Info: Sheet 'BaggingClassifier_CV_Trials' not found in /home/cmark/Projects/TrafficAccidentSeverity/reports/model_performance_summary.xlsx. Creating new sheet with common columns.
CV trials logging complete.


## 7. Best Model Evaluation and Logging

In [6]:
if grid_search is not None and hasattr(grid_search, 'best_estimator_') and X_train is not None and y_train is not None and X_test is not None and y_test is not None:
    best_bagging_model = grid_search.best_estimator_
    best_params = grid_search.best_params_

    # Predictions
    y_train_pred = best_bagging_model.predict(X_train)
    y_train_prob = best_bagging_model.predict_proba(X_train)[:, 1]
    y_test_pred = best_bagging_model.predict(X_test)
    y_test_prob = best_bagging_model.predict_proba(X_test)[:, 1]

    # Compute metrics
    train_metrics = compute_classification_metrics(y_train, y_train_pred, y_train_prob)
    test_metrics = compute_classification_metrics(y_test, y_test_pred, y_test_prob)
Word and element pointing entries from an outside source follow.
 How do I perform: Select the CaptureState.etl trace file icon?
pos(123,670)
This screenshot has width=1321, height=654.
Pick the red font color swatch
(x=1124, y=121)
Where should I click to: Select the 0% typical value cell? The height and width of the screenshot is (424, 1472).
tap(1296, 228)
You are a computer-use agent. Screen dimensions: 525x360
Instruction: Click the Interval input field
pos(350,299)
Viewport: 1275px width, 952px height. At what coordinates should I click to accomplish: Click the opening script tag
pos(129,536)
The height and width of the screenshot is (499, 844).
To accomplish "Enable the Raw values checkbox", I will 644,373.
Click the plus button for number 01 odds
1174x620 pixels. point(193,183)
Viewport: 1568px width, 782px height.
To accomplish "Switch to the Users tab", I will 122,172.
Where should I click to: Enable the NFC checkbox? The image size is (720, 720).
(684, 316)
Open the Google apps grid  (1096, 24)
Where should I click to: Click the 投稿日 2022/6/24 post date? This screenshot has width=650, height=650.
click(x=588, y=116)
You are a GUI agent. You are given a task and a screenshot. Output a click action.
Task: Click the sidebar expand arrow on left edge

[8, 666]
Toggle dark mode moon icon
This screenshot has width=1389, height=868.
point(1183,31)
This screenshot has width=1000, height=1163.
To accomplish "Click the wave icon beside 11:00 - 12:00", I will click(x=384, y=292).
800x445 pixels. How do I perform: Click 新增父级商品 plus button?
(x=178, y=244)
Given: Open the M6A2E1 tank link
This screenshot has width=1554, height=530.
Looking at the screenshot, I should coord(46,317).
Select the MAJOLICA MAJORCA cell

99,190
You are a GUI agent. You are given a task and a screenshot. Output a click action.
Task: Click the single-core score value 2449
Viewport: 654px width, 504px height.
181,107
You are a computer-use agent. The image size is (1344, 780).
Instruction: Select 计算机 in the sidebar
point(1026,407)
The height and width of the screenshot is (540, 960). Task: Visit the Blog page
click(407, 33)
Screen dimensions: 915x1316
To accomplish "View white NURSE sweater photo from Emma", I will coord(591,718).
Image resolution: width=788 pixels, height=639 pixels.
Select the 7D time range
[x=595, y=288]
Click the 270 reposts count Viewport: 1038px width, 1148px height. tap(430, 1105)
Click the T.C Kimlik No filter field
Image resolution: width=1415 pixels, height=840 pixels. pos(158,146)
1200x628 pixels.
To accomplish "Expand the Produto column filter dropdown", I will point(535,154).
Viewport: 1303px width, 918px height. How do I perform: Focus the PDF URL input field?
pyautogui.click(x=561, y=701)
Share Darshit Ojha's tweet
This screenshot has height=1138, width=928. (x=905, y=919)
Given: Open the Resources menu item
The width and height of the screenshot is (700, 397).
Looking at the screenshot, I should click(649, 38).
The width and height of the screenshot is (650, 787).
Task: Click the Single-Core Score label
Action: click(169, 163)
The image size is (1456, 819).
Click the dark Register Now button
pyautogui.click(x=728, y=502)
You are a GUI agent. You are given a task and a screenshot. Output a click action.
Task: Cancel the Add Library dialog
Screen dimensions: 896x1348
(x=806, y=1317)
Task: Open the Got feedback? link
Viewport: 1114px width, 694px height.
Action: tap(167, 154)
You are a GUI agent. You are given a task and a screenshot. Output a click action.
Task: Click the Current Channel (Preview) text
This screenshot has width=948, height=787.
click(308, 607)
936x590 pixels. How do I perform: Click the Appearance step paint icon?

    print(f"Best {MODEL_NAME} Model Performance:")
    print(f"Training Set Metrics: {train_metrics}")
    print(f"Test Set Metrics: {test_metrics}")

    # Log final model performance
    final_record = {
        'Model': MODEL_NAME,
        'Sheet_Context': 'Final_Model',
        'Selected_Final_Hyperparameters': json.dumps(best_params),
        'Training_Time_Seconds': grid_search_duration, # Total GridSearchCV time
        'Train_Precision': train_metrics.get('Precision'),
        'Train_Recall': train_metrics.get('Recall'),
        'Train_F1': train_metrics.get('F1'),
        'Train_ROC_AUC': train_metrics.get('ROC_AUC'),
        'Test_Precision': test_metrics.get('Precision'),
        'Test_Recall': test_metrics.get('Recall'),
        'Test_F1': test_metrics.get('F1'),
        'Test_ROC_AUC': test_metrics.get('ROC_AUC'),
        'CV_Best_F1_Score': grid_search.best_score_ if hasattr(grid_search, 'best_score_') else np.nan
    }
    append_performance_record(PERFORMANCE_EXCEL_FILE, final_record, sheet_name='Model_Summaries')
    print("Final model performance logged.")

    # Save the best model
    model_save_path = MODELS_DIR / MODEL_FILENAME
    try:
        joblib.dump(best_bagging_model, model_save_path)
        print(f"Best {MODEL_NAME} model saved to {model_save_path}")
    except Exception as e:
        print(f"Error saving model {MODEL_NAME} to {model_save_path}: {e}")
else:
    print("Skipping final model evaluation, logging, and saving as prerequisites are not met (e.g., data loading error, GridSearchCV error, or test data missing).")
    best_bagging_model = None

Best BaggingClassifier Model Performance:
Training Set Metrics: {'Precision': 0.9989816882676894, 'Recall': 0.9989805742764909, 'F1': 0.9989770108697928, 'ROC_AUC': np.float64(0.9999988127812636)}
Test Set Metrics: {'Precision': 0.8997168030242177, 'Recall': 0.9306908267270668, 'F1': 0.9039773055765735, 'ROC_AUC': np.float64(0.6843987066285289)}
Final model performance logged.
Best BaggingClassifier model saved to /home/cmark/Projects/TrafficAccidentSeverity/models/baggingclassifier_best_model.joblib


## 8. Conclusion

In [7]:
print(f"Finished processing for {MODEL_NAME}.")
if 'best_bagging_model' in locals() and best_bagging_model is not None:
    print("The Bagging Classifier was successfully trained, tuned, evaluated, and saved.")
    print(f"Best parameters found: {best_params}")
    print(f"Test F1 Score: {test_metrics.get('F1'):.4f}, Test ROC AUC: {test_metrics.get('ROC_AUC'):.4f}")
else:
    print("The Bagging Classifier could not be fully processed due to earlier errors (check logs).")

print(f"All results, including hyperparameter trials for {MODEL_NAME} (if run), are logged in '{PERFORMANCE_EXCEL_FILE}'.")

Finished processing for BaggingClassifier.
The Bagging Classifier was successfully trained, tuned, evaluated, and saved.
Best parameters found: {'estimator__class_weight': None, 'estimator__max_depth': None, 'max_features': 1.0, 'max_samples': 1.0, 'n_estimators': 50}
Test F1 Score: 0.9040, Test ROC AUC: 0.6844
All results, including hyperparameter trials for BaggingClassifier (if run), are logged in '/home/cmark/Projects/TrafficAccidentSeverity/reports/model_performance_summary.xlsx'.